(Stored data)
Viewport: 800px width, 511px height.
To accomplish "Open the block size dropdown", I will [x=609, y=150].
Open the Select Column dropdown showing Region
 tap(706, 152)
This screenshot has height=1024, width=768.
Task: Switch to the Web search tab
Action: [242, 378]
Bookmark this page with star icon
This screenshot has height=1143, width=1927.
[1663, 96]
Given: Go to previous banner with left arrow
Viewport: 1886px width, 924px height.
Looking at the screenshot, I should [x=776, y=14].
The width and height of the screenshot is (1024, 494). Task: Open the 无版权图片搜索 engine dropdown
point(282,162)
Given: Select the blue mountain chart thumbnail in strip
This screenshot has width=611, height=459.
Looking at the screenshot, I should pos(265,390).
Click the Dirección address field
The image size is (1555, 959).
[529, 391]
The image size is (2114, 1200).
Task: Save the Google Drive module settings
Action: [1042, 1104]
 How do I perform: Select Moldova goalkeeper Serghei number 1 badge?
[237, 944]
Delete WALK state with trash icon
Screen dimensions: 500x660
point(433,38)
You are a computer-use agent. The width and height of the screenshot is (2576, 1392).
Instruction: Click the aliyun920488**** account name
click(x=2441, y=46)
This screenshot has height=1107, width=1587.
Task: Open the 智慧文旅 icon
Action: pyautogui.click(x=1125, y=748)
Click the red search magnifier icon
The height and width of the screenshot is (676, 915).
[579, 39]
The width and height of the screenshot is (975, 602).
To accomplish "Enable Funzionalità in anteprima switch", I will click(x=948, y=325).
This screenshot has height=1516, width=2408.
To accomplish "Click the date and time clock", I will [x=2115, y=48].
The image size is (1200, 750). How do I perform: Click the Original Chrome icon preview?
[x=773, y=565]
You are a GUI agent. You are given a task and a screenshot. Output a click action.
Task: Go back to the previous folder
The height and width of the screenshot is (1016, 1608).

AIM OF THE TASK ▸
Reproduce the material word for word, from its first line through the line containing "Action: [1042, 1104]".

RESPONSE BELOW ▸
Viewport: 800px width, 511px height.
To accomplish "Open the block size dropdown", I will [x=609, y=150].
Open the Select Column dropdown showing Region
 tap(706, 152)
This screenshot has height=1024, width=768.
Task: Switch to the Web search tab
Action: [242, 378]
Bookmark this page with star icon
This screenshot has height=1143, width=1927.
[1663, 96]
Given: Go to previous banner with left arrow
Viewport: 1886px width, 924px height.
Looking at the screenshot, I should [x=776, y=14].
The width and height of the screenshot is (1024, 494). Task: Open the 无版权图片搜索 engine dropdown
point(282,162)
Given: Select the blue mountain chart thumbnail in strip
This screenshot has width=611, height=459.
Looking at the screenshot, I should pos(265,390).
Click the Dirección address field
The image size is (1555, 959).
[529, 391]
The image size is (2114, 1200).
Task: Save the Google Drive module settings
Action: [1042, 1104]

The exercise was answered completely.